Final model selection

Now, best models are chosen for each model type, we are going to compare all six models log-loss values from running on the test set then pick the final winner. Just like previous step, we will create a data frame with all six log-loss values and their corresponding model names, then return the row with the lowest log-loss value by using the which.min function. Finally, we will insert the model name as an inline R code into the conclusion.
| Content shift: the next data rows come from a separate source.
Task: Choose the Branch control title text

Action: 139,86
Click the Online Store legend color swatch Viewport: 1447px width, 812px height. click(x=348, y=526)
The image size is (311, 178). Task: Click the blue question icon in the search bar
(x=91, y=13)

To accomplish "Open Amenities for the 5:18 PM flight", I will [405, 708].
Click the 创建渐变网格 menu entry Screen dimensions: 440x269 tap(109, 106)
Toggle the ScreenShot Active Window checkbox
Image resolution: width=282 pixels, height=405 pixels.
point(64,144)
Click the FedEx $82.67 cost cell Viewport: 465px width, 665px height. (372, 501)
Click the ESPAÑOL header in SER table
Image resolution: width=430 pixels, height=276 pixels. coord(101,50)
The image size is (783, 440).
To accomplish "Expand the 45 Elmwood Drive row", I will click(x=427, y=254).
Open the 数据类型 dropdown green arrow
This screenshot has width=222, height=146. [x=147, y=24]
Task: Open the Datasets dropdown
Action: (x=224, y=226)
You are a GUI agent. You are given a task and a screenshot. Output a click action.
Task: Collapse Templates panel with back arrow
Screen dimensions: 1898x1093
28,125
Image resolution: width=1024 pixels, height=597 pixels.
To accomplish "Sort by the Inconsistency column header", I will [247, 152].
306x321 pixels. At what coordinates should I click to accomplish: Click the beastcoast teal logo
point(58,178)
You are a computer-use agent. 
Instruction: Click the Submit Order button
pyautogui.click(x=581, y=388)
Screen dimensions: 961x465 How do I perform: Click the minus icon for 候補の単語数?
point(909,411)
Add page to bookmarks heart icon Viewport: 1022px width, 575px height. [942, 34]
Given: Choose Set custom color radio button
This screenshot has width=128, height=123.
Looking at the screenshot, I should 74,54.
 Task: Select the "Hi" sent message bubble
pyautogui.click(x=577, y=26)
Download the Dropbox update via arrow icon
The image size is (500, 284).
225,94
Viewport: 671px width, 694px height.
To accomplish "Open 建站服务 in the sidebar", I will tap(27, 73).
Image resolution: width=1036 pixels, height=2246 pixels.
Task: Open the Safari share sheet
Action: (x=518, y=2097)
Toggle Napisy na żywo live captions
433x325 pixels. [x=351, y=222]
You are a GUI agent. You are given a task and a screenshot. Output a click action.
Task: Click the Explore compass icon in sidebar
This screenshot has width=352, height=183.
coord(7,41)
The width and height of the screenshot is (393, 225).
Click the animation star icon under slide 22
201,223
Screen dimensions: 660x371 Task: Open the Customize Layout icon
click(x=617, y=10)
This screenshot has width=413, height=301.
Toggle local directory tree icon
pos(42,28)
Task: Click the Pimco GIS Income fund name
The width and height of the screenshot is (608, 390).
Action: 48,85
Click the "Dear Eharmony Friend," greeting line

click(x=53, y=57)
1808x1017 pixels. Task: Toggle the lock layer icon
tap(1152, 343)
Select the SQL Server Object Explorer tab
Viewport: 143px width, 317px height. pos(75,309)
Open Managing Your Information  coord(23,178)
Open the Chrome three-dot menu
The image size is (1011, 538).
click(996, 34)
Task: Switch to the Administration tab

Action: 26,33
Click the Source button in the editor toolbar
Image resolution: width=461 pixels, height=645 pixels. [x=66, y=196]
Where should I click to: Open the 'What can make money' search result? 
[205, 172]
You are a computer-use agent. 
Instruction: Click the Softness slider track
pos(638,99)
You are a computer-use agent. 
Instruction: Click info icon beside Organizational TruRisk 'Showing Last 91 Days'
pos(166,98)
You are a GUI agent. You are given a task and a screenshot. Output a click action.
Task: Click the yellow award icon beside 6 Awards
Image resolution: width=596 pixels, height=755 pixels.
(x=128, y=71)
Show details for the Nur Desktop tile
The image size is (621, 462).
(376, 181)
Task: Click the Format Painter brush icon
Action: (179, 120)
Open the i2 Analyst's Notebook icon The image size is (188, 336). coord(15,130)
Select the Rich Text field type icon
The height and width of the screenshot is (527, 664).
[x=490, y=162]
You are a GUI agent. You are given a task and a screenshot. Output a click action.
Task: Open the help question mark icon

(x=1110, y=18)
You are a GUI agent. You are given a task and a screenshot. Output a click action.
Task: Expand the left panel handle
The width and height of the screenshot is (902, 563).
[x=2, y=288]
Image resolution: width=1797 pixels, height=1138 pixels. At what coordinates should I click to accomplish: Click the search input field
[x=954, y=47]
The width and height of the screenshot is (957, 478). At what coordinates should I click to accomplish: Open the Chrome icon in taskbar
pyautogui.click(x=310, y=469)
final_pick <- data.frame(logloss_value = c(f, g, d, e, h), model = c("LASSO logistic regression model", "Classification tree model", "Random forest model", "Logistic model tree", "Linear discriminant analysis model"))
#append with previous best logistic model
final_pick <- rbind(final_pick, log_best)
final_pick
## # A tibble: 6 × 2
##   logloss_value model                             
##           <dbl> <chr>                             
## 1         0.333 LASSO logistic regression model   
## 2         0.419 Classification tree model         
## 3         0.459 Random forest model               
## 4         0.344 Logistic model tree               
## 5         0.340 Linear discriminant analysis model
## 6         0.329 Logistc regression model three
#return the smallest log-loss model
final_best <- final_pick[which.min(final_pick$logloss_value),]
final_best
## # A tibble: 1 × 2
##   logloss_value model                         
##           <dbl> <chr>                         
## 1         0.329 Logistc regression model three

Finally, after comparing all six models’ log-loss values fitting on the test set, the Logistc regression model three has the lowest log-loss value (0.3294329), thus, the Logistc regression model three is the best model for predicting diabetes diagnosis.